Dataset entries
%%

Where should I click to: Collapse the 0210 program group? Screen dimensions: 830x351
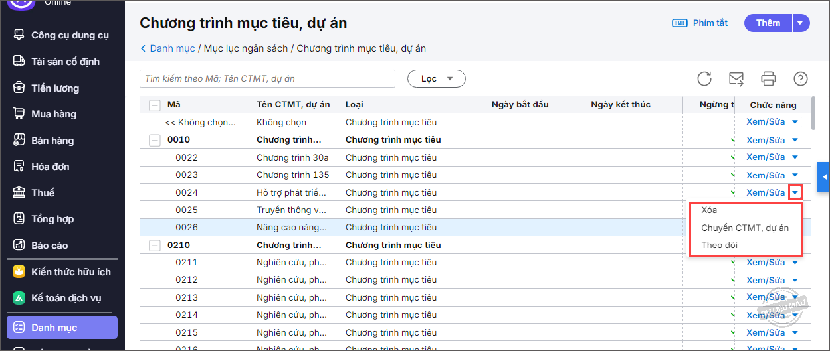(x=155, y=245)
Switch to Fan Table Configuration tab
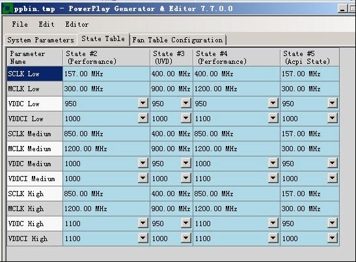356x262 pixels. 178,40
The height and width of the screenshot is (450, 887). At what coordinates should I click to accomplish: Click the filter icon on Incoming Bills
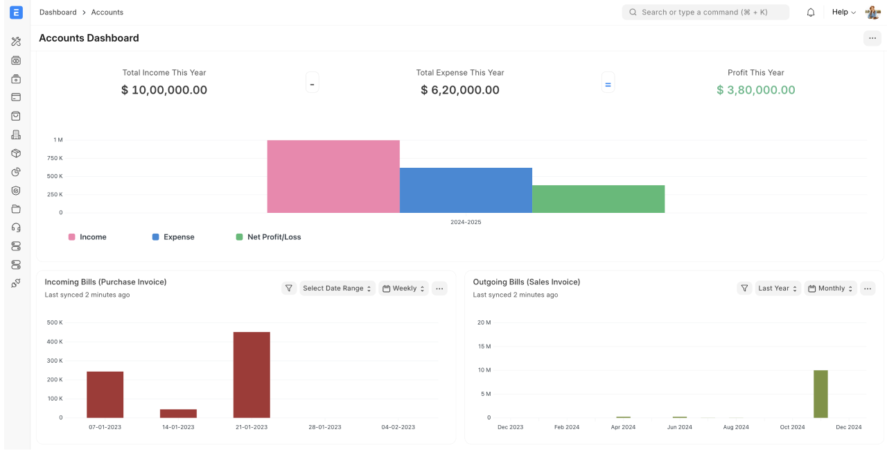coord(289,288)
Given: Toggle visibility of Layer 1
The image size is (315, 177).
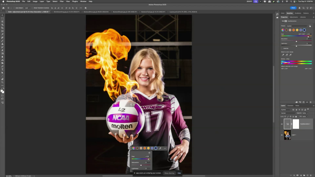Looking at the screenshot, I should (x=282, y=135).
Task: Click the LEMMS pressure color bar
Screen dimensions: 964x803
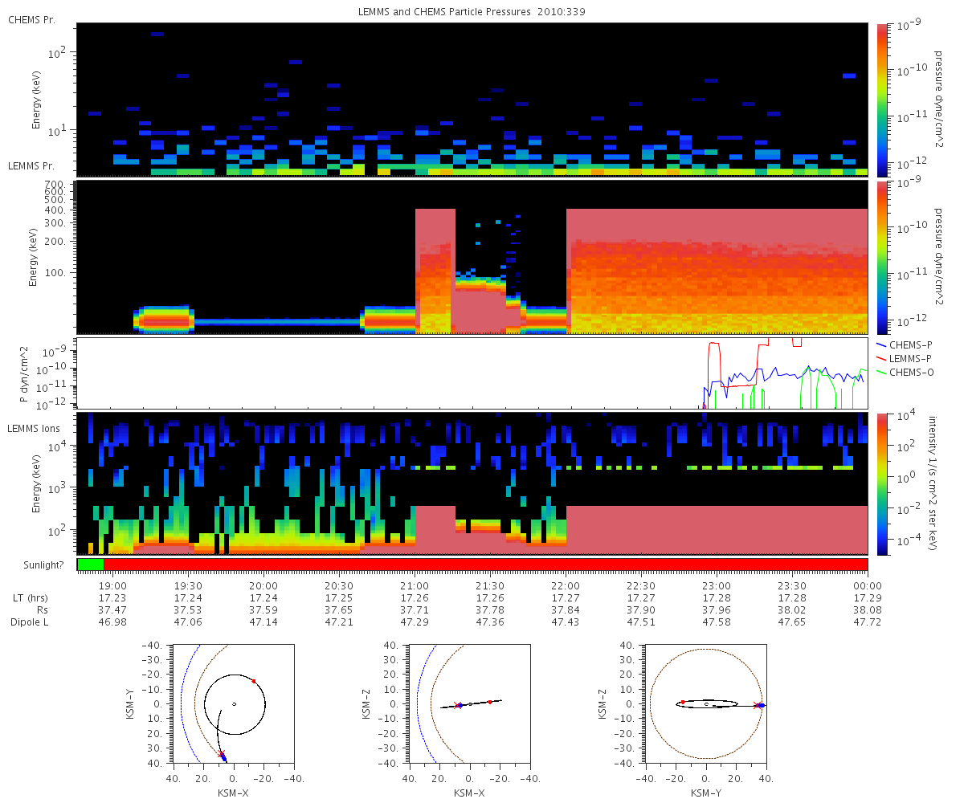Action: pos(882,257)
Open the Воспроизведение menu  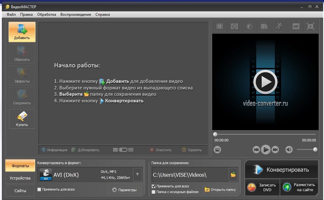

%%

▸ Task to carry out
Please quote the records above exactly, beginning at the line that contains "Task: Click the LEMMS pressure color bar" and ending at their last line. Leave the pictures out.

▸ Completed exercise
Task: Click the LEMMS pressure color bar
Screen dimensions: 964x803
Action: pos(882,257)
Open the Воспроизведение menu  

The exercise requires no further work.